To do =
[1] In the text on Banerjee's research, rewrite everything from "Results from Banerjee's" down to "in the laboratory.", putting "Balance Signal" in place of "Equilibrium Signal".
[2] According to the text on Banerjee's research, which gene did his laboratory identify as linking RTKs to the oncogene Ras?

Study text =
________________

Banerjee is the third highest-salaried professor at a public university in the state of California.

==Research==
Earlier work from Banerjee's laboratory identified the Son of sevenless (Sos) gene that links RTKs to the oncogene Ras. His laboratory has also identified novel means by which different signal transduction cascades combine to distinguish between neural and non-neural cell types. They have also made critical discoveries in identifying transcription factors and signaling components that are responsible for hematopoiesis in Drosophila.

===Blood Stem Cell Maintenance===
Banerjee's research focuses on the maintenance of blood stem cells, specifically hematopoietic stem cells that are maintained within a microenvironment where signals from a niche are important for the maintenance of quiescence within a precursor population. Lack of such a niche-derived signal will cause loss of "stemness," resulting in increased proliferation and eventual differentiation. His research examines this phenomenon in the Drosophila hematopoietic organ using genetic technologies available in this model organism.

Results from Banerjee's lab have shown that the "stemness" of these cells is maintained through the combined action of a Niche Signal, that is generated by Hedgehog (Hh), a local signal generated by Wingless/Wnt and a reverse signal from the differentiated cells to the stem cells. His team has termed this combined action the Equilibrium Signal. Several important concepts underlying Drosophila blood development have allowed them to propose this system as an appropriate genetic model for vertebrate hematopoiesis, and these molecular mechanisms are being explored in the laboratory.

________________

Listed entries =
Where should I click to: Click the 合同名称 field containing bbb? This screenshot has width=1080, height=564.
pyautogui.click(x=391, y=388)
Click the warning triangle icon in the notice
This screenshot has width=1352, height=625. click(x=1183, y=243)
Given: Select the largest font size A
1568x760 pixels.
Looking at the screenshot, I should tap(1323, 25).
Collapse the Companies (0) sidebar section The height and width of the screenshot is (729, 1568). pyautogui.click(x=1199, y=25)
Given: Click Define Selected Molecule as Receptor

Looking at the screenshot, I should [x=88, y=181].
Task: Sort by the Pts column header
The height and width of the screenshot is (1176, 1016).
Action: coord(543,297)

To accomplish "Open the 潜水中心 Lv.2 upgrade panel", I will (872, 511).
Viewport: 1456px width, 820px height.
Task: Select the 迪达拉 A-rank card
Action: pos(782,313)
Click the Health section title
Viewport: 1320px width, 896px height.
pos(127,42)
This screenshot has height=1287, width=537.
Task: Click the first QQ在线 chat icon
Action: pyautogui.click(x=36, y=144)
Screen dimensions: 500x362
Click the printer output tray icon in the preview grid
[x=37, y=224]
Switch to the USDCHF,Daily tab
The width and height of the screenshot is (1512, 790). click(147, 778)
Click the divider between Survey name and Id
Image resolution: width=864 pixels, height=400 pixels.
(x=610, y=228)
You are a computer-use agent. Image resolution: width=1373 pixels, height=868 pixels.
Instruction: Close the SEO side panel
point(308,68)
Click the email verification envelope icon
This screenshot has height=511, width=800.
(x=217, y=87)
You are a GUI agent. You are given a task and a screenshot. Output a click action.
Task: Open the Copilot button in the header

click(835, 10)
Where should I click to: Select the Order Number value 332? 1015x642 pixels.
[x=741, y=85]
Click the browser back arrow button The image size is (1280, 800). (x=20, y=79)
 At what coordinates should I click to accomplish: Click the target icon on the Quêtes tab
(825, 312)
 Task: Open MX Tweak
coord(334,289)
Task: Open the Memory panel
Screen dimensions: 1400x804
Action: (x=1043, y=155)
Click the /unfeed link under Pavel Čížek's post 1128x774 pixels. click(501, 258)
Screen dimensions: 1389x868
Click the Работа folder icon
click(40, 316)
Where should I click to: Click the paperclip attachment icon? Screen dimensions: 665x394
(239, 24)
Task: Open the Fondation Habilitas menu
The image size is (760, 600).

________________

Completed exercise =
[1]
Results from Banerjee's lab have shown that the "stemness" of these cells is maintained through the combined action of a Niche Signal, that is generated by Hedgehog (Hh), a local signal generated by Wingless/Wnt and a reverse signal from the differentiated cells to the stem cells. His team has termed this combined action the Balance Signal. Several important concepts underlying Drosophila blood development have allowed them to propose this system as an appropriate genetic model for vertebrate hematopoiesis, and these molecular mechanisms are being explored in the laboratory.

[2] The Son of sevenless (Sos) gene.